Did you ever think that tax preparation could be fun?

Five people who have been volunteering their time for years doing free tax preparation at a local company say they actually look forward to tax season.

“I have five very dedicated volunteers; we’re like one big family,” said Yolanda Bradford, owner of HJW Career and Financial Literacy Institute, Inc. in downtown Shelbyville and operated of a federally subsidized service for the elderly and low-income families.

Bradford is able to offer the free service with the help of sponsorship from banking institutions and Metro United way.

Her tax preparation service will begin at 9 a.m. Jan. 26. Both walk-ins and appointments will be accepted. Bradford and her volunteer staff will be providing the free service three days per week.

As in other communities, Shelby has several organizations and companies that provide free tax service for eligible people. Bradford joined that group about five years ago.

Although she has five regular volunteers and three new ones coming onboard, she says she wants to find at least five more.

Bradford said it’s helpful for volunteers to have a CPA background, but it’s not required.

“We give them eight hours of training, and some of it, they can do online,” she said.

Data excerpt:
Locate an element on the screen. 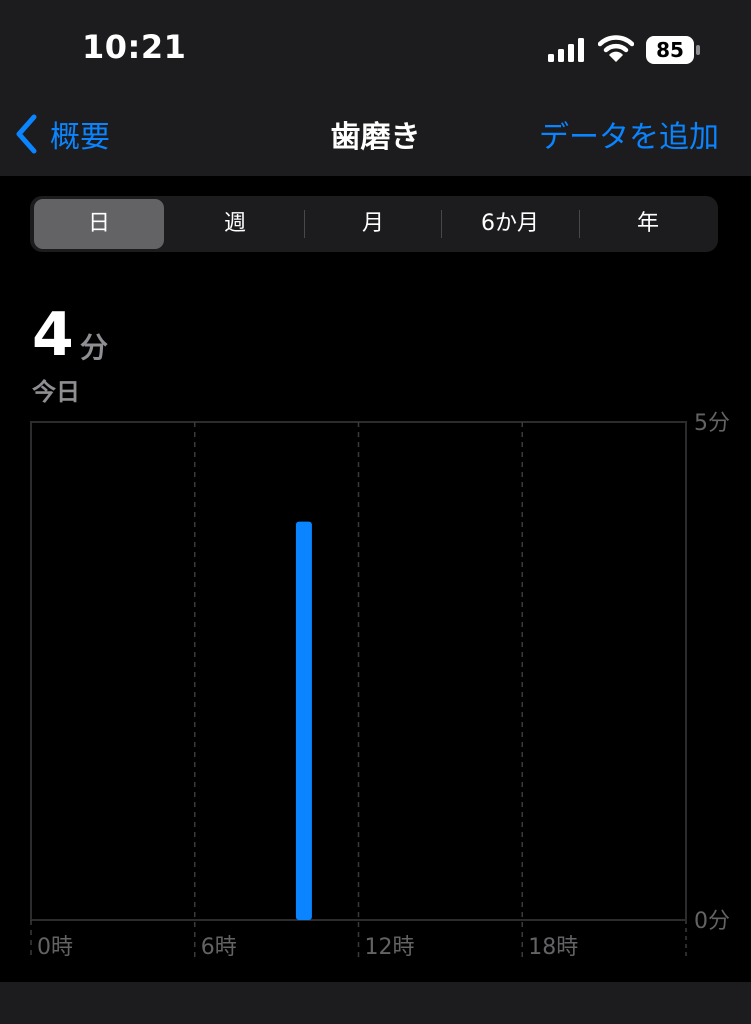  time-range-segmented-control: 日 週 月 6か月 年 is located at coordinates (374, 224).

Problem to work on: Please say when, according to the tax preparation article, Bradford's service begins. The lines come from a different source than the article.

Task solution: It begins at 9 a.m. on Jan. 26.